Our study had strengths mentioned. The newly diagnosed serum specimens minimized the possible influence of disease progression and treatment. Skin specimen is another strength which allows further interpretation. The third strength of this study is that there were two measures of dietary exposure which were serum biomarkers and recall estimates of dietary intake. Some methodological limitations, however, need clarification. We could not comprise all the potentially confounding factors. For example, considering serum folate reported to influence BCC risk (6) and also other nutrients which not measured. Next, the sample size was a limitation of this study that we cannot examine the sex-specific effects of variables.
Conclusion
Overall, BCC patients have lower subcutaneous adipose tissue concentration of retinol and α-tochopherol. Although serum retinol was lower in BCC patients in comparison with control subject our results did not show significant differences in α-tochopherol in cancer patients.
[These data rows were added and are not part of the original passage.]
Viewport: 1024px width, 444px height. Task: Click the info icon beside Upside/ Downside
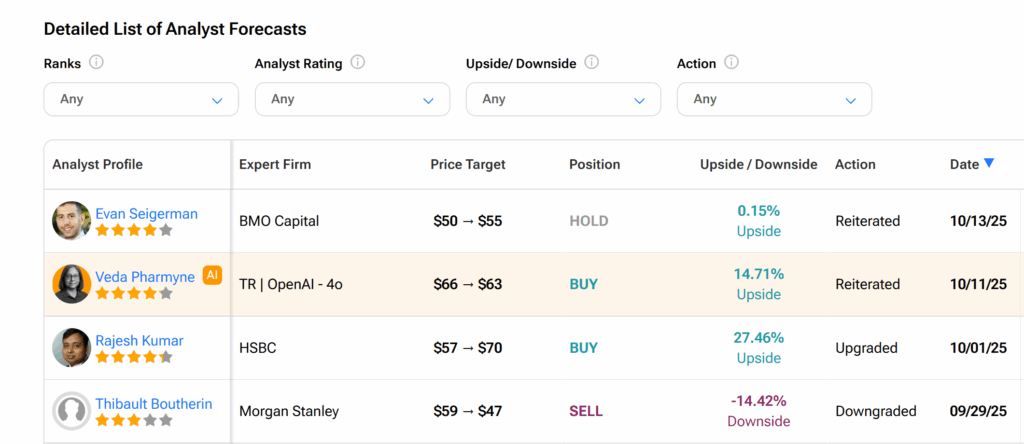[592, 62]
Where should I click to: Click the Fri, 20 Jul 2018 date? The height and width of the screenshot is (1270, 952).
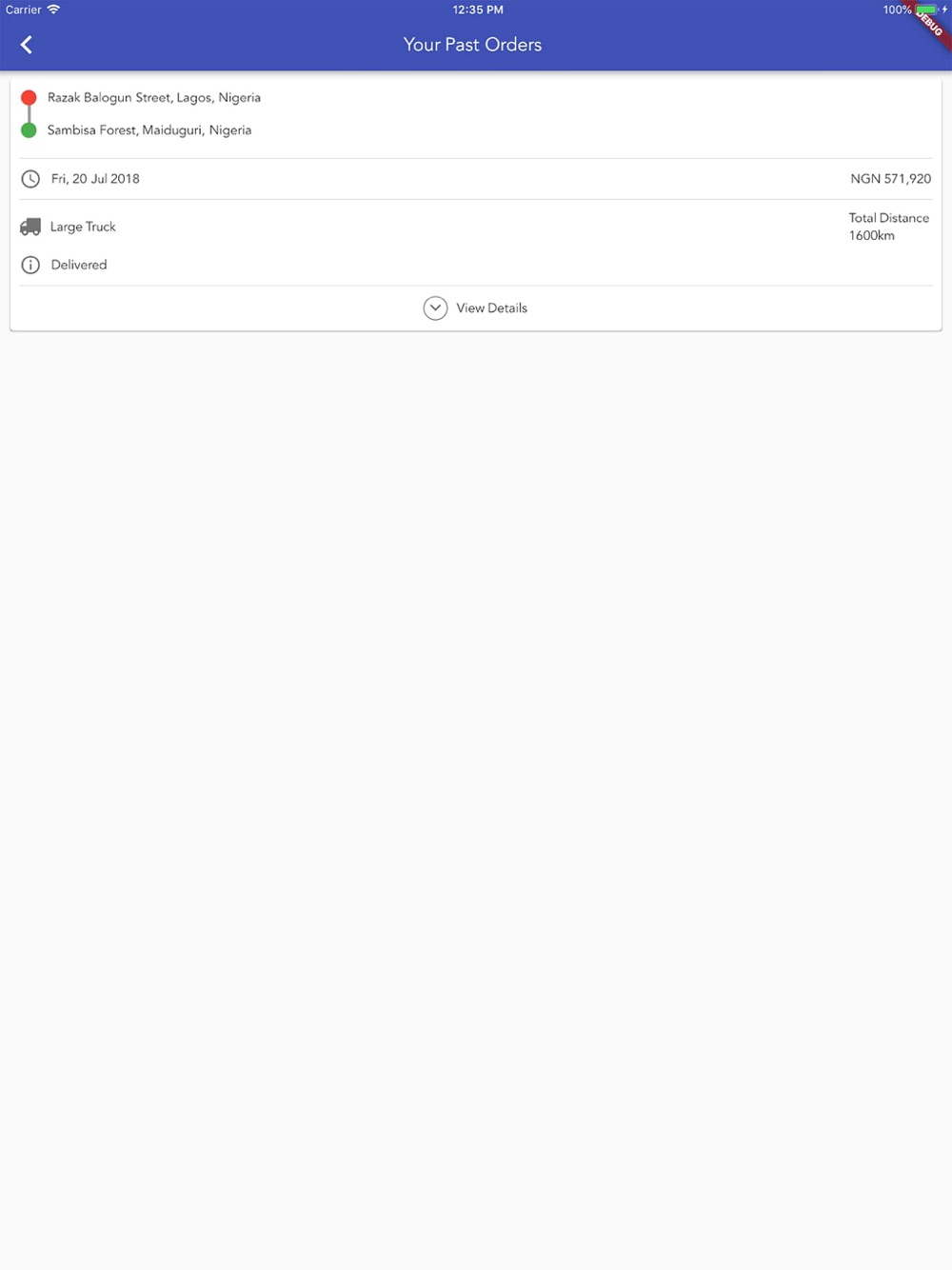click(x=95, y=179)
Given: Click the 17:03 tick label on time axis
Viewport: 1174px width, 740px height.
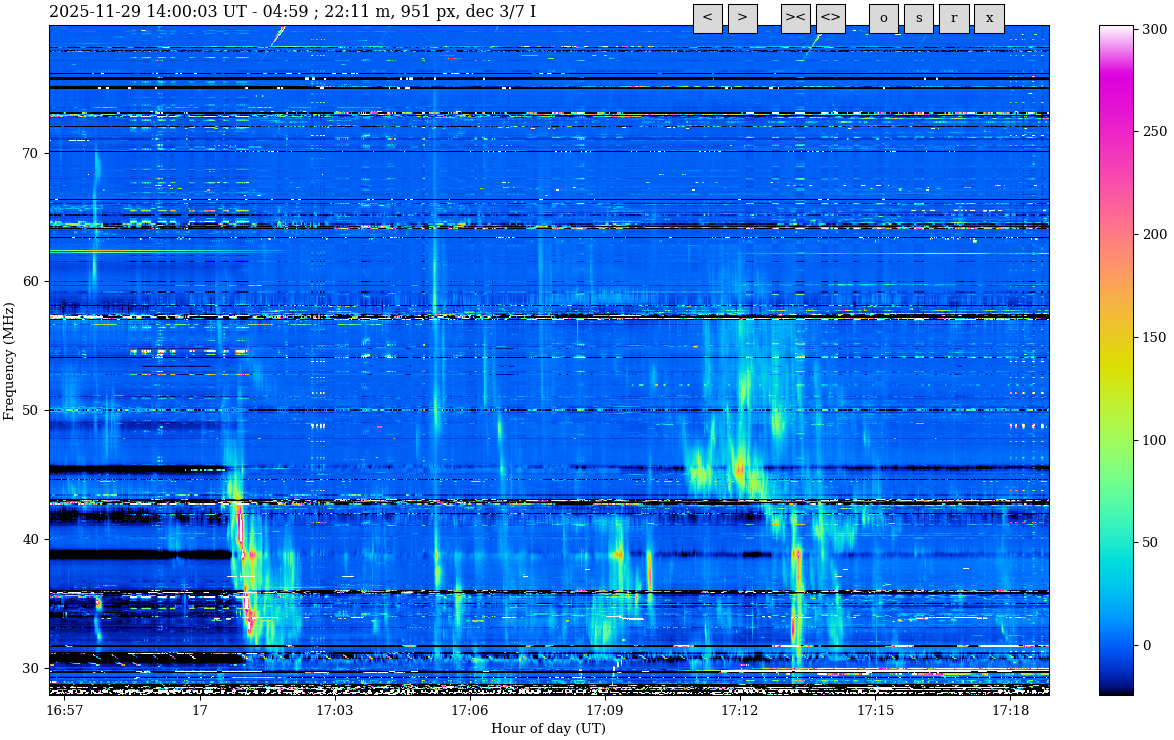Looking at the screenshot, I should pyautogui.click(x=335, y=710).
This study, along with previous studies provides further evidence for alteration of retinol and α-tocopherol level in BCC. However, the results must be evaluated with caution because of small sample size. Although possible protective role of some antioxidants has been reported in BCC due to lack of studies which investigating subcutaneous adipose tissue level of antioxidant in BCC patients, there is currently insufficient evidence to draw conclusions. Future studies should focus on subcutaneous adipose tissue concentration of antioxidants to clarify new points in this disease. Furthermore high-quality comprehensive studies with larger numbers of cases and different population are necessary for investigating the possible effect of sex or other confounding factors.
Ethical considerations
Ethical issues (Including plagiarism, informed consent, misconduct, data fabrication and/or falsification, double publication and/or submission, redundancy, etc.) have been completely observed by the authors.
Acknowledgements
The authors gratefully acknowledge the Research Council of Tehran University of Medical Sciences for financial support.
Footnotes
Conflicts of interest
All the authors declared that they have no conflicts of interest.